While drunk drivers face significant criminal penalties, they can usually be held liable for their actions under a state’s civil laws, too. Most states allow accident survivors to sue intoxicated drivers for “negligence,” enabling victims the opportunity to secure valuable compensation for their injuries. Pennsylvania is a little different.
Pennsylvania is one of a handful of states to offer drivers the option of buying “no fault” auto insurance. Purchasing “no fault” insurance can seem like a great idea at the time, but it also revokes your right to sue after most accidents. Buy what’s known as “full tort” insurance, on the other hand, and you have every right to sue, so long as you can prove that the other driver was negligent.
Learn more about dram shop law from our attorneys.
But the influence of alcohol adds another wrinkle to this story. In addition to other drivers, accident survivors may be able to file suit against the bar or restaurant that served the driver alcohol in the first place.
Under Pennsylvania’s Dram Shop Act, licensed establishments can be held liable for the actions of their patrons, but only if the establishment continued to serve a “visibly intoxicated” patron.

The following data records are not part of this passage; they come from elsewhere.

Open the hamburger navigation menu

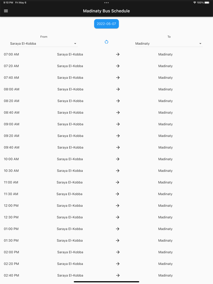[6, 11]
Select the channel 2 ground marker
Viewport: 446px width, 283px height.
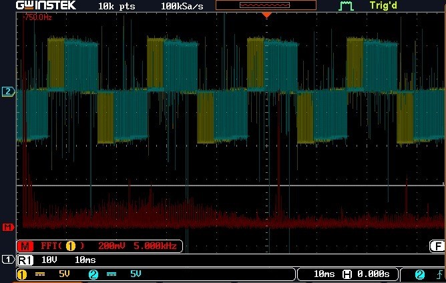tap(8, 91)

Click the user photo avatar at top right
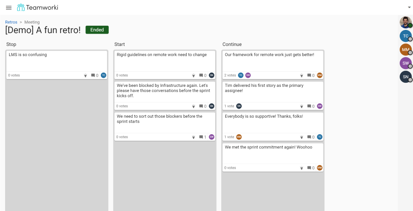tap(406, 23)
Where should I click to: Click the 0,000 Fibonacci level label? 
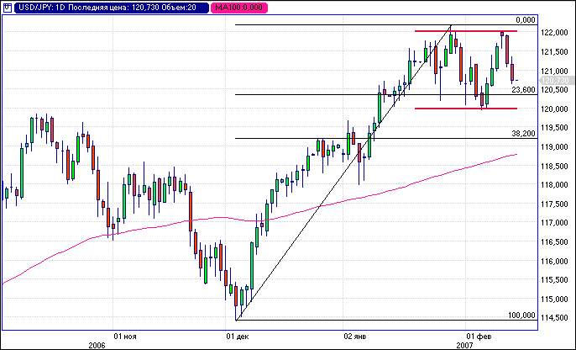pyautogui.click(x=526, y=19)
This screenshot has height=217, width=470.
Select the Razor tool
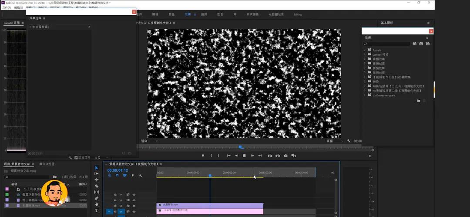[97, 186]
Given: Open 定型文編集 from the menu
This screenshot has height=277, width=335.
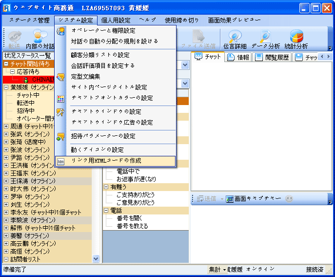Looking at the screenshot, I should tap(86, 76).
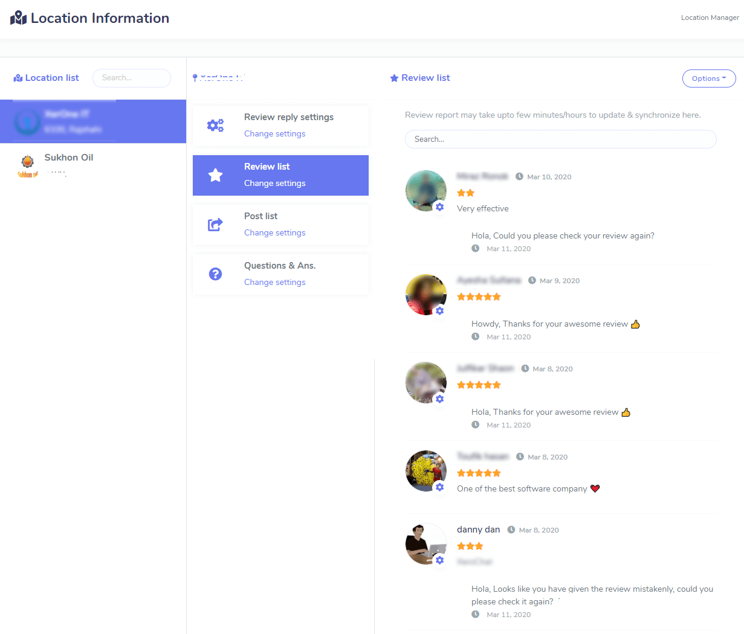Open the Options dropdown
This screenshot has width=744, height=634.
(708, 78)
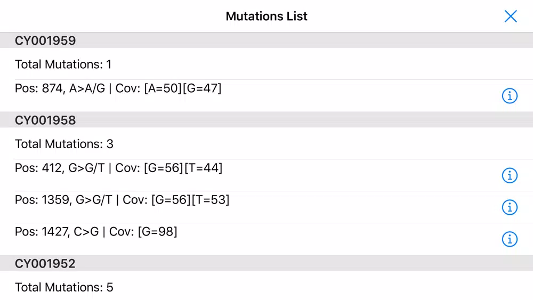533x300 pixels.
Task: Select coverage text [G=56][T=53]
Action: click(x=190, y=200)
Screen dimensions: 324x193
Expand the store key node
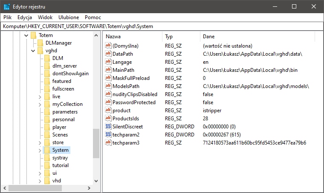click(x=40, y=142)
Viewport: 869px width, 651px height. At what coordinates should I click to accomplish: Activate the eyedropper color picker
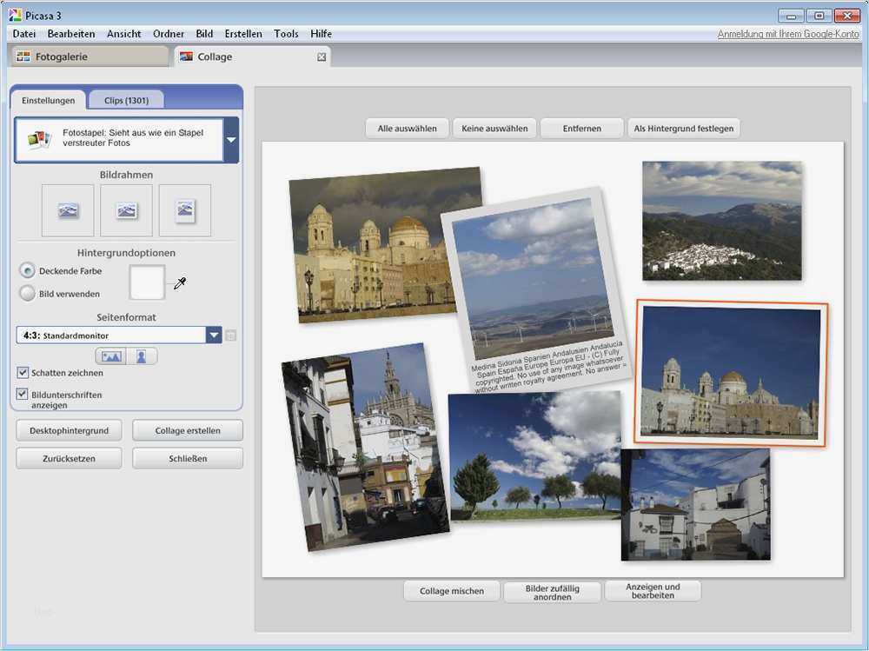181,282
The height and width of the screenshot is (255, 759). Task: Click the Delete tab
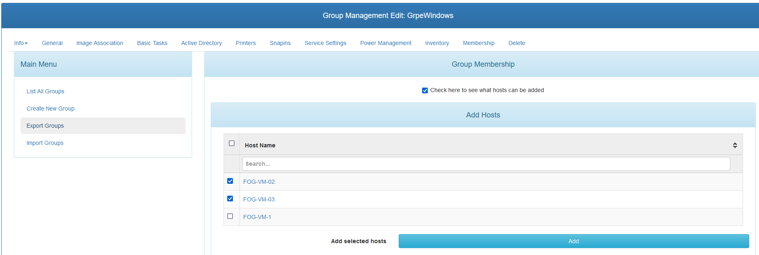click(517, 43)
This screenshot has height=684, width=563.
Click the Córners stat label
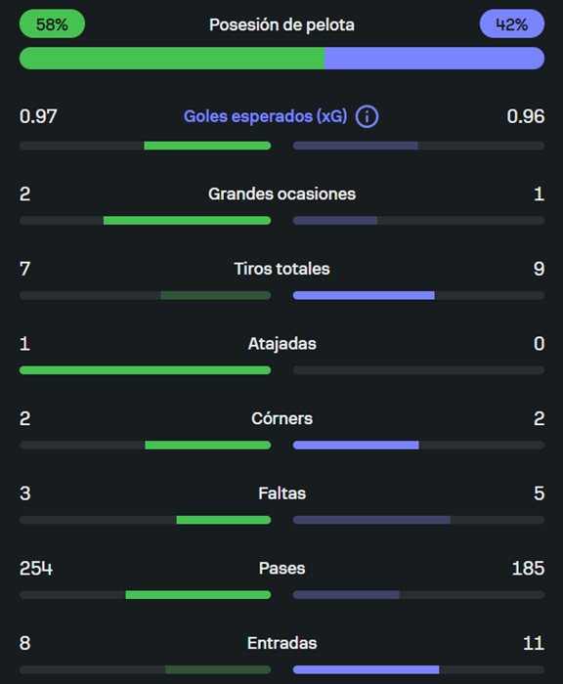click(x=282, y=418)
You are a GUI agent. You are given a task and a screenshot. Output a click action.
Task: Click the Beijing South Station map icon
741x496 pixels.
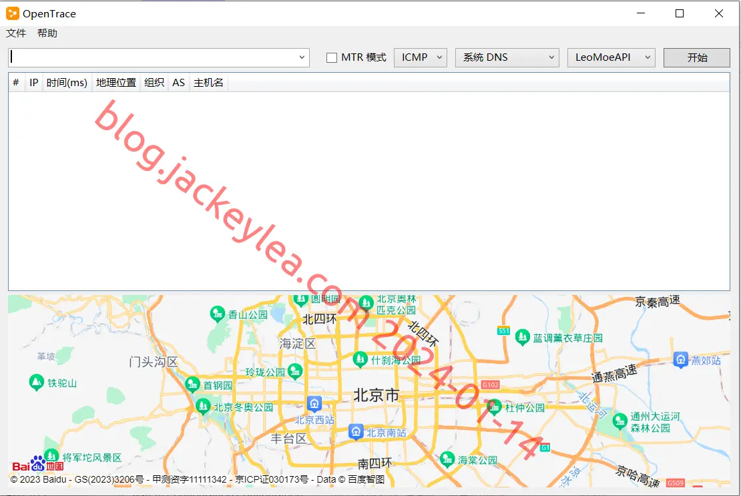[x=356, y=432]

A similar law holds social hosts accountable for the actions of party guests, but only guests who are under the state’s legal drinking age.
Pennsylvania is a “no fault” state, with laws on the books that can actually reduce a drunk driver’s liability for injuries.

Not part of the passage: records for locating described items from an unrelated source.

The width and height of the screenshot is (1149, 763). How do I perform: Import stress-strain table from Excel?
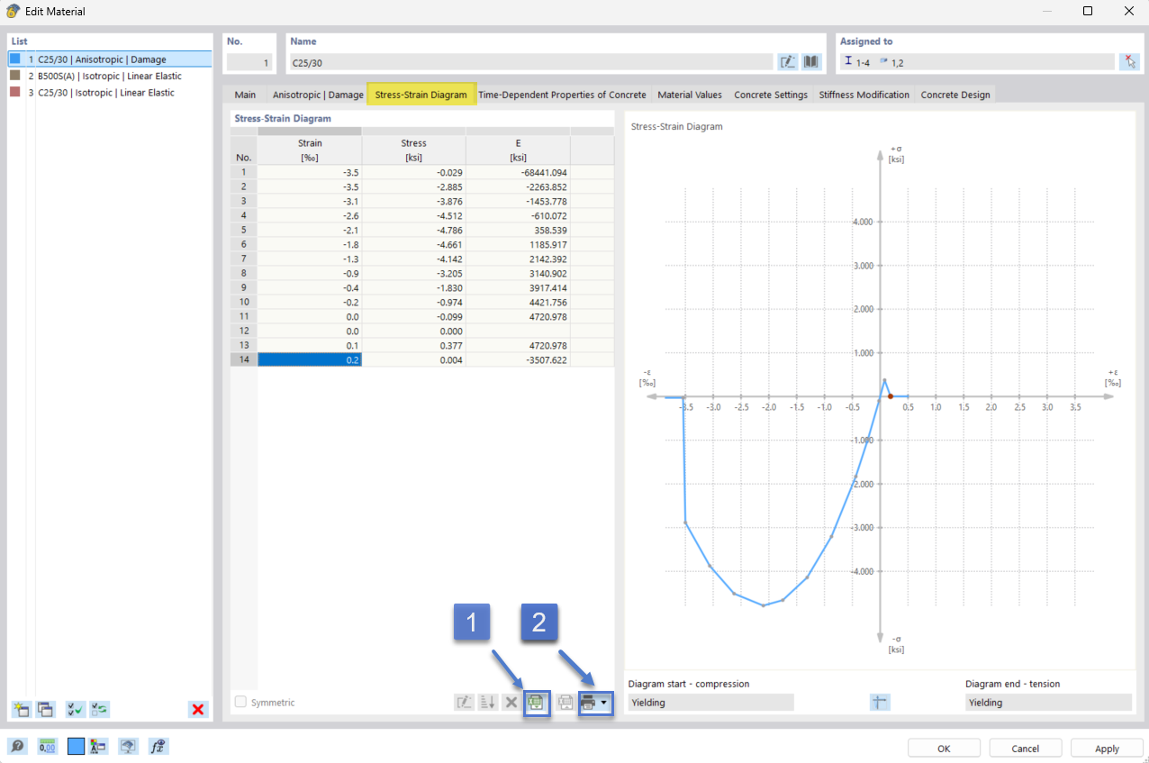coord(537,703)
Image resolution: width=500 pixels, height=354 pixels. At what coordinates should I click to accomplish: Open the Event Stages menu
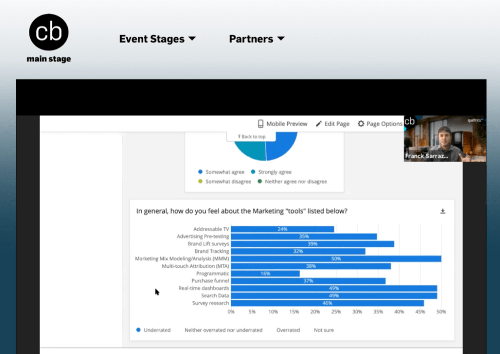(157, 39)
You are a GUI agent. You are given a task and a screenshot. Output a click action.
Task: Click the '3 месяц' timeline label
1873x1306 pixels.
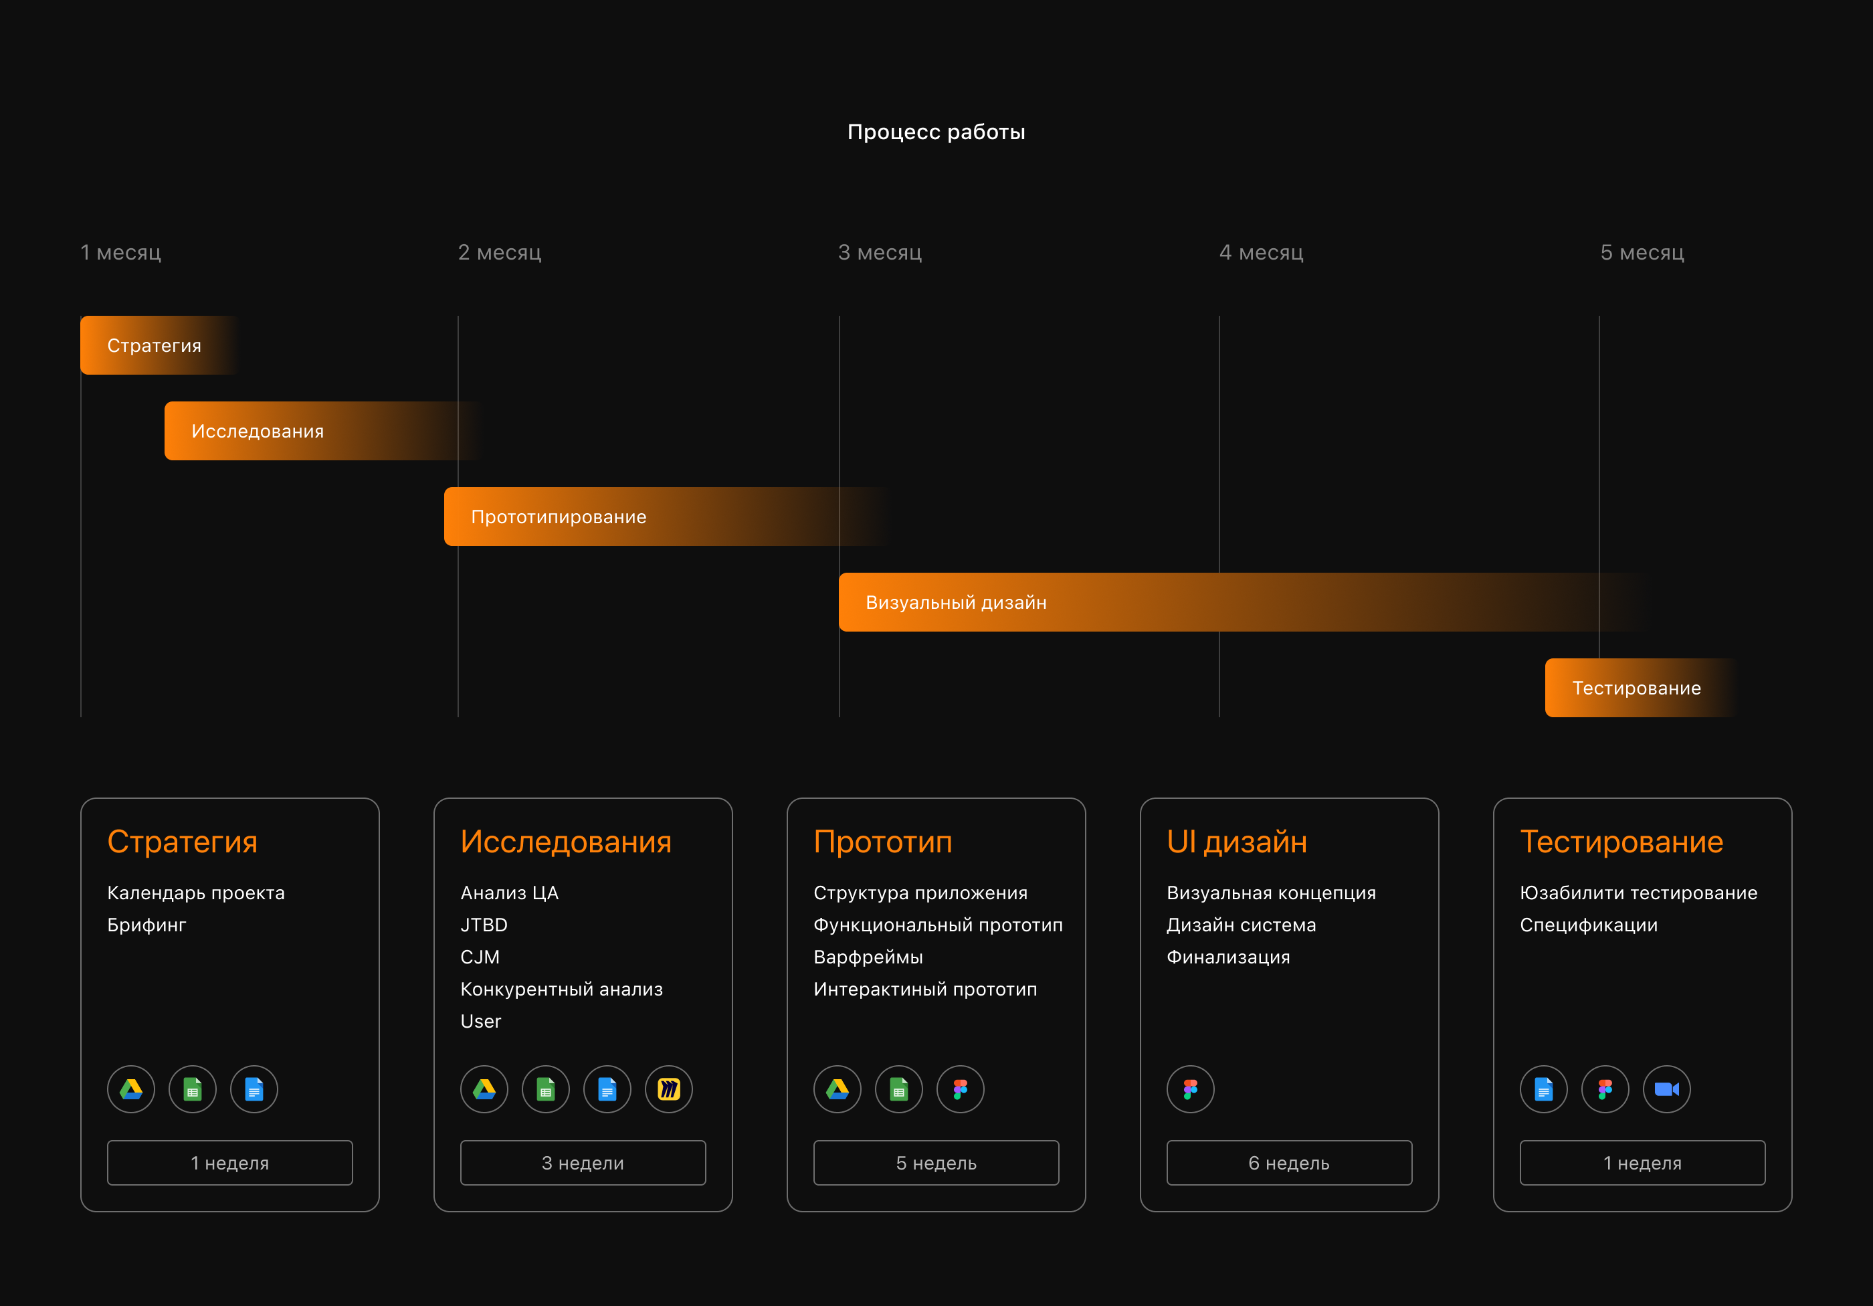[x=879, y=253]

Drunk driving is obviously a negligent act, one that indicates a total lack of regard for the lives and safety of others. Usually, people who act negligently and hurt others can be held financially responsible for those injuries in a civil lawsuit. But intoxicated drivers aren’t necessarily responsible in the same way, because Pennsylvania’s insurance companies work differently.

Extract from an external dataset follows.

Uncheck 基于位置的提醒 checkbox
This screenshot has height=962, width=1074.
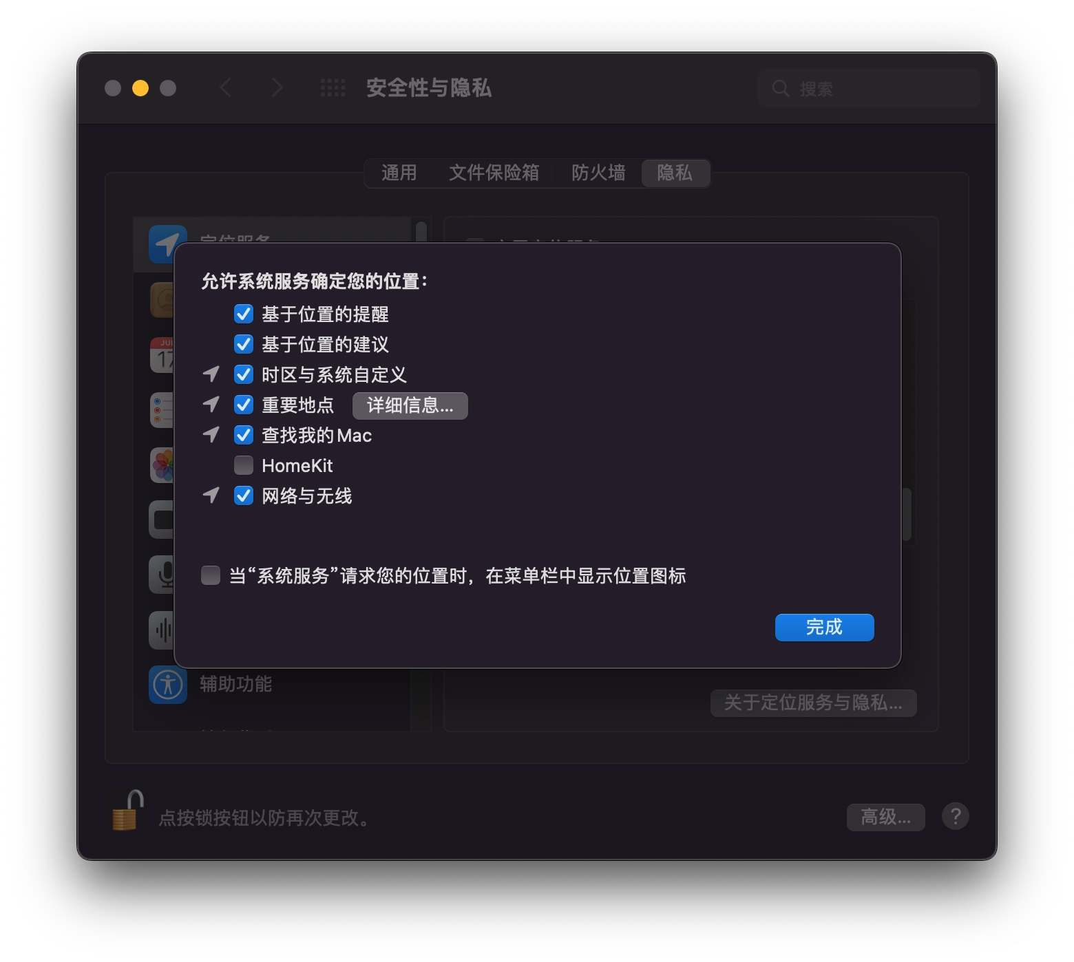pos(244,314)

Your legal situation largely depends on whether or not you opted for a “no fault” auto insurance policy. “No fault” is sometimes referred to as “personal injury protection”; they’re the same thing. Make sure to check the terms and conditions of your policy, and consider discussing your options with an experienced (and local) car accident lawyer to avoid any hang-ups. We’ll begin our discussion with “no fault” policies, and then turn to “at-fault,” or “full tort,” insurance after that.
If you get hurt in a car accident, you’ll be compensated by your own insurance company, not the company that insures the other driver. After an accident, and even if no one disputes that the drunk driver’s negligence caused a crash, both “no fault” parties receive benefits from their own insurers. Only afterwards, behind the scenes, will the two insurance companies come together to figure out who was at fault for the accident.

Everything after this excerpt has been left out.